I thought I was a humble fellow, but I guess it turns out I’m not. It was just your run of the mill slab of pork ribs. Your basic kettle cook at 20 below. Truly, I thought nothing of it when my wife requested ribs for supper during a polar vortex. This is just what I do. Its who I am. And she knew it. However, in retrospect, I probably should have gone to McDonald’s for a Big Mac instead. Let me digress.

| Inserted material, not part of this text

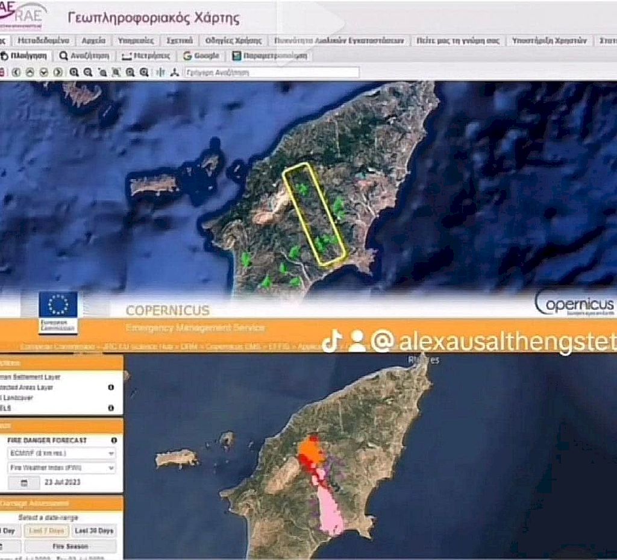Click the first zoom-in magnifier icon

point(74,72)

Indeed, the recent polar vortex to come through town put the kibosh on a great many outdoor activities. What with 20 below wind chills, it was a day obviously better suited for other endeavors besides the art of BBQ. But I had never gone sally with the elements before, leastwise where BBQ is concerned, and by golly, today wasn’t the day I would start. And the winds hurtled through the icy township with a divine authority that demanded respect. The good people of the world were huddled indoors, suckling hot cocoas and watching Netflix marathons. And then there was me. Fortunately, the Pond Side Pit was tucked into the gracious eddies of the house that which broke the keen and penetrating December wind. Well, for the most part it did. And there, amid my armory of Webers, I was able to make my stand.

I chose the Weber kettle as my tool of choice this smoke, for a couple of reasons. One, it’s small, and would require less fuel on this cold day to keep it hot. And two, I just didn’t feel like dumping ten pounds of charcoal into the Weber Smokey Mountain for one rack of ribs. As much as I love the WSM, it is rather the gas guzzling SUV of the meat smoking world. No matter, I was a Patron of the Pit. I had smoked ribs in the Weber kettle many times. This was old hat! Child’s play…

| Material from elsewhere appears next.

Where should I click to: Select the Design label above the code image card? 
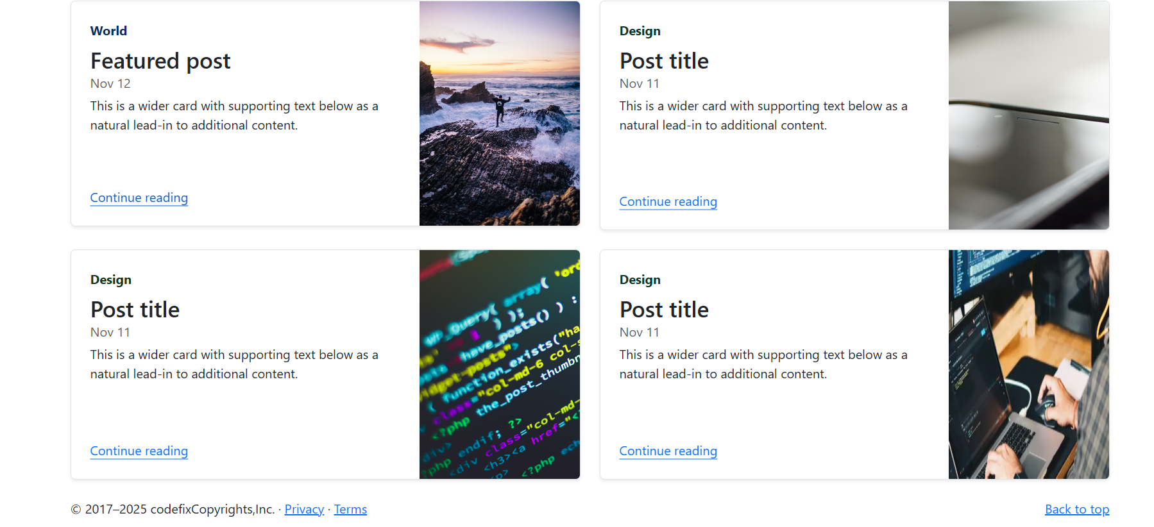tap(110, 280)
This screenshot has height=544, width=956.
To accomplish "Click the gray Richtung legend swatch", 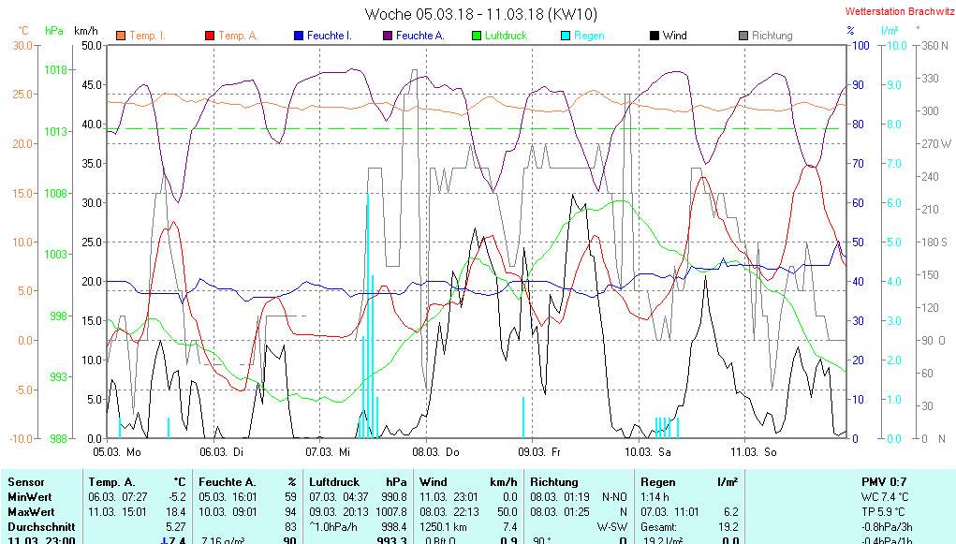I will coord(743,36).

Henceforth, I destroyed thy pork ribs with a vigor usually reserved for a nuclear detonation.”

They were hard, brittle, and crusty to the touch. Looked like the skeletal remains of a pet which did not make it clear of the house fire. It was bad. A chunk in hand could have maybe sufficed as a good charcoal pencil for the cave walls, that which I felt like I have just emerged from.  Hark, it looked as if my elder brother had even come by and assisted me with my BBQ whilst I was not looking. Where did I go wrong?

What we learned

Well, for starters, I learned not to under-estimate the narcoleptic value of a good grandma blanket. Because that’s where I was for much of the smoke. Under a grandma in the living room, snoring like a brown bear whilst listening to football on the TV. It was an agreeable lifestyle. The kettle grill was left to its own devices out on the patio. I thought I had set it up for success. Turns out I had not. I had built the fires too hot inside it’s steely bosom. In an ill-guided miscalculation on my part, I figured somewhat logically, that because it was so cold out, I would counter the elements with a slightly larger fire. All this did however, was raise the pit temperature from pretty hot, to split-your-own-atoms, kind of hot. And thus incinerated my beloved ribs with all due effectiveness. Aw well. Live and learn, as they say.  There’s always tuna fish sandwiches for supper.

Part Two

Redemption

A week has passed. Maybe a bit more than that. The new weekend was upon thee, and I had a span of clock available to smoke another rack of ribs if I wanted. Well, with my last efforts still dawdling on my mind like cigar smoke in the drapes, I wanted nothing more than to rectify my blunder, and set my status right again in the smokey community. To get this rancid flavor of defeat off my tongue. The temperature had risen now to a balmy zero degrees or something like that. The wind was low, in-effectively low, and the tweety birds were even active again, darting about the yellow block of suet I had set out for them. This is as good as it was going to get in a Minnesota winter. Like an aplinist siezing a window of proper weather in which to summit Everest, I knew I must act soon. And I knew this time I would do it right, and fire up the Weber Smokey Mountain.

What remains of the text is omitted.